Simulation study of a plastic scintillator for an electrical personal dosimeter

Plastic scintillators show several desired characteristics in dosimetry; especially tissue-equivalence is a definite advantage as an electrical personal dosimeter (EPD). The EPD based on an array-type Silicon Photomultiplier (SiPM) coupled to the polystyrene scintillator was proposed at the last time and has been improving. In this research, for the EPD application, the characteristics of plastic scintillator were studied through MCNP5 and LightTools simulation. For the reliable MCNP simulation, Gaussian energy broadening (GEB) was applied with the computed parameters from measured spectrum. The difference between simulation and measurement were 2.2% and 3.5% in terms of energy and FWHM each. To simulate the small-size effect in the plastic scintillator, the plastic scintillators of various sizes were simulated.
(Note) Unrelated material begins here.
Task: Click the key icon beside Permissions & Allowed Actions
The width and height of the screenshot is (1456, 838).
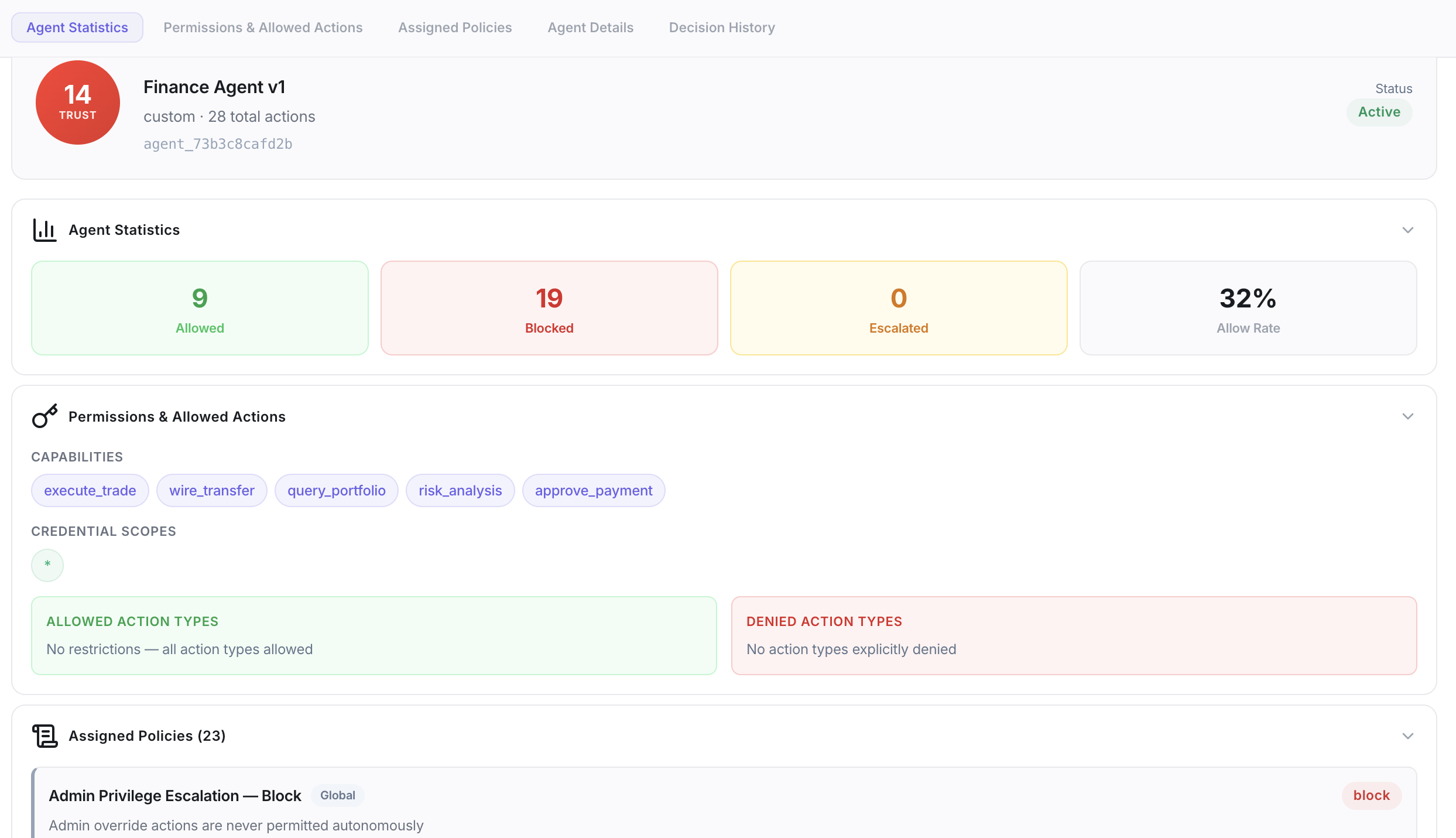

The collapse of counting curve was shown in the MCNP simulation result. This was due to the escape of Bremsstrahlung photons and more clearly shown in the smaller scintillator, higher energy. In the LightTools simulation, the light collection efficiency of each size was simulated. Like the prediction, the efficiency decreased when the size of scintillator increased. The simulation results showed the plastic scintillator for the EPD must be small for the light collection, but also have minimum limit of size to avoid loss of count at the high energy.